Wilker Harrison Thelbert Stubblefield (more commonly known as “Mickey”) was born February 26, 1926 in Mayfield, Kentucky. “Wilker” was his mother Mary’s maiden name, and “Harrison” was his father’s first name. He was the sixth oldest of seven children. Mary (Wilker) Stubblefield died when Mickey was six, and his father Harrison Stubblefield died five years later when he was 11. Until Harrison’s death, Wilker and his baby sister Ollie lived with their father on land he farmed in Paducah, Kentucky. The elder Harrison was also a highway laborer and a veteran of World War I. After the demise of both parents, Mickey and Ollie were raised by their older siblings.

In 1928, known for wearing large yellow shoes, one of the most recognized cartoon characters named Mickey Mouse came into existence. In his early teens, Stubblefield picked up the nickname “Mickey” that he went by for the rest of his life. He wore hand-me-down shoes (passed on by older players during the beginning of his baseball career) that closely resembled Mickey Mouse’s unusually large shoes.

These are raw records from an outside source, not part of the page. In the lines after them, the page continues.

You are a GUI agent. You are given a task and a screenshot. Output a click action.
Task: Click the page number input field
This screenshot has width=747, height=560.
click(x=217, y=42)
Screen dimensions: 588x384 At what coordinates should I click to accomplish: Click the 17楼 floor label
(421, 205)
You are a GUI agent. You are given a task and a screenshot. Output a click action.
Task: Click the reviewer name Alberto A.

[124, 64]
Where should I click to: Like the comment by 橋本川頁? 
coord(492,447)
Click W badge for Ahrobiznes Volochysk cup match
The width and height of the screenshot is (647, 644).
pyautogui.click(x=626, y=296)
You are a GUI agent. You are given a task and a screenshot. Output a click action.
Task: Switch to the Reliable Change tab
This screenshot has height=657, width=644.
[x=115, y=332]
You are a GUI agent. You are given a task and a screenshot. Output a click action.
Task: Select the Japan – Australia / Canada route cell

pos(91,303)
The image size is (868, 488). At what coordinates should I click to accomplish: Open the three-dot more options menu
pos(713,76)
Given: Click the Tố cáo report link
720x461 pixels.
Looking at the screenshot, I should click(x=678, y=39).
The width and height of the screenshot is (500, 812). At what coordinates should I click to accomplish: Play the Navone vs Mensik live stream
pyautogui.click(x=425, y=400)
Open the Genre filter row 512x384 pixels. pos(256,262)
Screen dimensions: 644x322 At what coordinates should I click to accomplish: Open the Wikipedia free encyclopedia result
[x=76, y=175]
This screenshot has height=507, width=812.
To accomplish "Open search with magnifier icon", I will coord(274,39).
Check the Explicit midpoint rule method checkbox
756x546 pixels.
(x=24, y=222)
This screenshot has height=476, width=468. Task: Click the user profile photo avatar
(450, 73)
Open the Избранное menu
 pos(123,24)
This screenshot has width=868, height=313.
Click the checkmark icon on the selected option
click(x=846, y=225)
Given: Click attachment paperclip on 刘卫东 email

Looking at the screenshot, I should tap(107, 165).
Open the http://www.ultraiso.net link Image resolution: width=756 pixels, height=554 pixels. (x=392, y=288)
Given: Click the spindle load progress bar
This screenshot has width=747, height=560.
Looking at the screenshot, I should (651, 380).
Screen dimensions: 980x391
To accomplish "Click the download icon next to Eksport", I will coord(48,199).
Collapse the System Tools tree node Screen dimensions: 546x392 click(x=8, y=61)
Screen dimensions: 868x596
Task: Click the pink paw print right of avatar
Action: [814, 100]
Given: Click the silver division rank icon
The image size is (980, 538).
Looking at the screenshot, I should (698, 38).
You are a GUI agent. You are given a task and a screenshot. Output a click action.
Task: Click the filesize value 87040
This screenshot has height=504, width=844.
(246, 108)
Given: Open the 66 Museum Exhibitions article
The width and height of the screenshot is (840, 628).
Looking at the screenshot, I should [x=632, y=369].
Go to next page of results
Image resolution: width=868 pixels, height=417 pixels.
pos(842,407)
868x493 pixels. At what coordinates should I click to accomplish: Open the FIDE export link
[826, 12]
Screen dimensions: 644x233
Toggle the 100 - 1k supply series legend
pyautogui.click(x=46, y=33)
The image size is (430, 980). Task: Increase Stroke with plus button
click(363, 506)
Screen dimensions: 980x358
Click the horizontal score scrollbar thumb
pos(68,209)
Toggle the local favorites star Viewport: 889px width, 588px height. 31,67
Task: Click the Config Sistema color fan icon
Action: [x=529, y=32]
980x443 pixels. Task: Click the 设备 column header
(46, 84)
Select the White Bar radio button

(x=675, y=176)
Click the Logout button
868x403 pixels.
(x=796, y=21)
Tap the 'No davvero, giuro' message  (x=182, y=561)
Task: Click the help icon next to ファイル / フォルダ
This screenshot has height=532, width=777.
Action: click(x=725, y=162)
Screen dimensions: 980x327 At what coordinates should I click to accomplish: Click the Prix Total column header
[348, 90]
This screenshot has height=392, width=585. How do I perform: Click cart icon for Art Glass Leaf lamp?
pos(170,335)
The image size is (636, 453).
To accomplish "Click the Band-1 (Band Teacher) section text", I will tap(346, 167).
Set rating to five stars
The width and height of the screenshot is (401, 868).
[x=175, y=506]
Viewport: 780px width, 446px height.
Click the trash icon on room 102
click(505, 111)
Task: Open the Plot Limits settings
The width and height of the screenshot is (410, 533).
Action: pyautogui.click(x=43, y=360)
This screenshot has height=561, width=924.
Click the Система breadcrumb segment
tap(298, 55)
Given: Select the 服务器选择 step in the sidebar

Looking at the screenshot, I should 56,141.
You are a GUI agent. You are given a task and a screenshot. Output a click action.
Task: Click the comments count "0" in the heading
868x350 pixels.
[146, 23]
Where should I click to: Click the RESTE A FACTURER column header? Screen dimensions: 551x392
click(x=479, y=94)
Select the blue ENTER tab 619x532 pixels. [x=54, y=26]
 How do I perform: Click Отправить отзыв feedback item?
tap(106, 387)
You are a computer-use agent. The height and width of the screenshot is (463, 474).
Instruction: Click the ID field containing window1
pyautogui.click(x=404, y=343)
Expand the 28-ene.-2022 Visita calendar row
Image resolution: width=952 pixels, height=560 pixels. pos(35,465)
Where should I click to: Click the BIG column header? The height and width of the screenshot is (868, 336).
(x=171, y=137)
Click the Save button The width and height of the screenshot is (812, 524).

In 1937, at the age of 11, Stubblefield served as a batboy for Mayfield’s all-white Kitty League. At 13, he was employed with the local Dr. Pepper Bottling Company, and pitched for the Mayfield Black Hawks, an all-black semi-pro team. He graduated from Dunbar High in Mayfield, Kentucky, and attended trade school in Paducah, Kentucky to learn the principles of becoming a chef. 

Mickey enlisted in the Navy from 1944 until 1946, and received an honorable discharge. In 1947, he hooked up with an all-black barnstorming semi-pro basketball team in Omaha, Nebraska called the Omaha Rockets. The next year he joined one of the legendary Negro Leagues teams, the Kansas City Monarchs of the Negro American League. The Monarchs mostly barnstormed through the Midwest, West, and western Canada. Mickey said, “The most unusual team I played against was the House of David because they all wore long hair and beards.”

During his 1948 & 49 tenure with the Monarch’s, Mickey was a pitcher. He learned his curveball from the MLB Hall of fame pitcher Satchel Paige. Satchel taught him how to pitch, his stance, and how to throw a fast curveball. Mickey became known as “Little Satch” because he had almost as many pitches and deliveries as his legendary mentor. A Chico, California newspaper referred to Stubblefield as “a crowd pleaser” often referred to as ‘Little Satch’ because…the many different deliveries he had were characteristic of Paige himself.  Satchel Paige spoke fondly of Stubblefield’s pitching talent saying, “If he was a foot taller he could use him for a double on the mound.” Mickey reportedly would win 20 games in his first season.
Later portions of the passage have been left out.